(Beginning of Exercise data)

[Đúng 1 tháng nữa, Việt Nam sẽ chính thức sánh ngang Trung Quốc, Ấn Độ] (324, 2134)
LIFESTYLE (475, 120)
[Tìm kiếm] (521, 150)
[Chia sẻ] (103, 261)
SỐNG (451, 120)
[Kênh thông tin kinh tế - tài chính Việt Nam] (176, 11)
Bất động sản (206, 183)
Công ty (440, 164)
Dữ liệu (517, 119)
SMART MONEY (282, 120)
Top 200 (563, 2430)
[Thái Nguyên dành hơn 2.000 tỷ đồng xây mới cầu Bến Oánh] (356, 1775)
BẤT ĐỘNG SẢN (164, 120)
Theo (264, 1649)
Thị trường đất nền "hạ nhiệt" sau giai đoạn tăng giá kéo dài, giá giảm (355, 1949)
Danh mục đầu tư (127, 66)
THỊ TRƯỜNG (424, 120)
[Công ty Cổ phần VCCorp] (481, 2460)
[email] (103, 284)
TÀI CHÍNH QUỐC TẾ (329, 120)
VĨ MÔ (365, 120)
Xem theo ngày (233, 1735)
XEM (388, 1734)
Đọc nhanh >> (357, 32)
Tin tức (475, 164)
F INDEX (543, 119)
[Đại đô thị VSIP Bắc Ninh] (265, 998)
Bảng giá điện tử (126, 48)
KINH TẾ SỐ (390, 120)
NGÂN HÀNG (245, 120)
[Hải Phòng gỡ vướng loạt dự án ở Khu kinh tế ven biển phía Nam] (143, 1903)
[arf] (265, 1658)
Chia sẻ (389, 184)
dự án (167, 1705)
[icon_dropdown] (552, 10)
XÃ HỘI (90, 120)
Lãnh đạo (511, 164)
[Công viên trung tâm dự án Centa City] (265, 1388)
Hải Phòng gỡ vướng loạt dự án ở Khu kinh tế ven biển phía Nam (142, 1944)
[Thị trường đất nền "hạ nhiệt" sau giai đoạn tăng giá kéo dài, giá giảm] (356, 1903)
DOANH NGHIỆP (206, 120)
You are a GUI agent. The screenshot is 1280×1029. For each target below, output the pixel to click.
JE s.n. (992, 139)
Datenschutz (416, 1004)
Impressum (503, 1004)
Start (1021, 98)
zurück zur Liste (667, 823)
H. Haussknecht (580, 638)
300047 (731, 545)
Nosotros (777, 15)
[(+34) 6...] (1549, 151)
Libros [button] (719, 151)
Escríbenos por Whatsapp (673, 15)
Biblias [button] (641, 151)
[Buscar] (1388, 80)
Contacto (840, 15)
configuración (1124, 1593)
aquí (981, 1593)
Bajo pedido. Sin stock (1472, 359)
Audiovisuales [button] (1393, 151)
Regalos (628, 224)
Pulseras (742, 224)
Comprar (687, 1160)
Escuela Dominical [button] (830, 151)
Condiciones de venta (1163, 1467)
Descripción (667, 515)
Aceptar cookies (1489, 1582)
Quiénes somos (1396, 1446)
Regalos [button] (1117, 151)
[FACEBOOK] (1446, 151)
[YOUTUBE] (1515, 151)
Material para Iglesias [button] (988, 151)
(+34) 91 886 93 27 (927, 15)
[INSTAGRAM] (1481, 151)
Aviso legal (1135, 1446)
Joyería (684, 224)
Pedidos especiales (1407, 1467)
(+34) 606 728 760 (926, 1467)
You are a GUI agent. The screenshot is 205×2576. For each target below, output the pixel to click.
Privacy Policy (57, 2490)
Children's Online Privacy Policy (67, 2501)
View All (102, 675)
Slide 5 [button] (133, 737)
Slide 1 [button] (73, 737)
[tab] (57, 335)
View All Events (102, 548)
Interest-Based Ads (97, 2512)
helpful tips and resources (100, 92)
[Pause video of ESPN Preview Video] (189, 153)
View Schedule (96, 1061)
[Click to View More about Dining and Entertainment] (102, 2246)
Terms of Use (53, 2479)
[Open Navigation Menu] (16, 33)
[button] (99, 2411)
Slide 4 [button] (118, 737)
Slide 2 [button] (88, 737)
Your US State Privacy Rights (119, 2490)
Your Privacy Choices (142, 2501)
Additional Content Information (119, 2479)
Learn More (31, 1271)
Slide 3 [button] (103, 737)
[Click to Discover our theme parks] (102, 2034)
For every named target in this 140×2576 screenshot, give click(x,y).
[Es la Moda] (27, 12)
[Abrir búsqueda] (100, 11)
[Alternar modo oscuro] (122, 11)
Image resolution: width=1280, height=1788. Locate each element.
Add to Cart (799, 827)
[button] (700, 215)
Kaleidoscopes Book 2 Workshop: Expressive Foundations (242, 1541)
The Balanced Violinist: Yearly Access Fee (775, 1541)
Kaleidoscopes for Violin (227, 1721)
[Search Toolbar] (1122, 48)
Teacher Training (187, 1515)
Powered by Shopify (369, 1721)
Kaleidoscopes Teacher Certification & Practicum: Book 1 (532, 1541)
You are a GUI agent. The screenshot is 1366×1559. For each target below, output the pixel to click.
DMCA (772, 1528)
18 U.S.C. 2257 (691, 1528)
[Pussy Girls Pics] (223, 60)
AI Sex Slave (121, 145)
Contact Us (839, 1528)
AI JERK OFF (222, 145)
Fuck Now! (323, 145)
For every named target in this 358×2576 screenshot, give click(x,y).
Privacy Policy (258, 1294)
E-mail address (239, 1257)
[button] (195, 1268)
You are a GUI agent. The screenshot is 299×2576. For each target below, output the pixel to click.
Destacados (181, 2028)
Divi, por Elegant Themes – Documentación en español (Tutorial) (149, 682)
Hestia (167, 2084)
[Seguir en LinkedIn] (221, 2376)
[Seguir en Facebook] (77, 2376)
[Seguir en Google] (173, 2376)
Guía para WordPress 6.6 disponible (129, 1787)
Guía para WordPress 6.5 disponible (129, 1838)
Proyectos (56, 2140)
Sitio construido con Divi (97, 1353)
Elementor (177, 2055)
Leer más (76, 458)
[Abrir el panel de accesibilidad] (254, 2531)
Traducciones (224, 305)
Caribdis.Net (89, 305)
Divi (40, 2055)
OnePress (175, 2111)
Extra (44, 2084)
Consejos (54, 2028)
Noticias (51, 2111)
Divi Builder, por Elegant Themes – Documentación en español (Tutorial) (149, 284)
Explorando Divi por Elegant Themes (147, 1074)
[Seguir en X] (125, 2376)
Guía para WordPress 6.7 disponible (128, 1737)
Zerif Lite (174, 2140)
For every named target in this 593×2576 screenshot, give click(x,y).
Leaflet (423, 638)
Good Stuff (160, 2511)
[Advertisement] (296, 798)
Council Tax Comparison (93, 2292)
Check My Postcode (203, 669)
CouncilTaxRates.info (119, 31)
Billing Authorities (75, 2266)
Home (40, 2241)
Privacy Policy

(End of Exercise data)

Work instruction: Each line in the listing above that contains "biển" should be copied.

Written answer:
[Hải Phòng gỡ vướng loạt dự án ở Khu kinh tế ven biển phía Nam] (143, 1903)
Hải Phòng gỡ vướng loạt dự án ở Khu kinh tế ven biển phía Nam (142, 1944)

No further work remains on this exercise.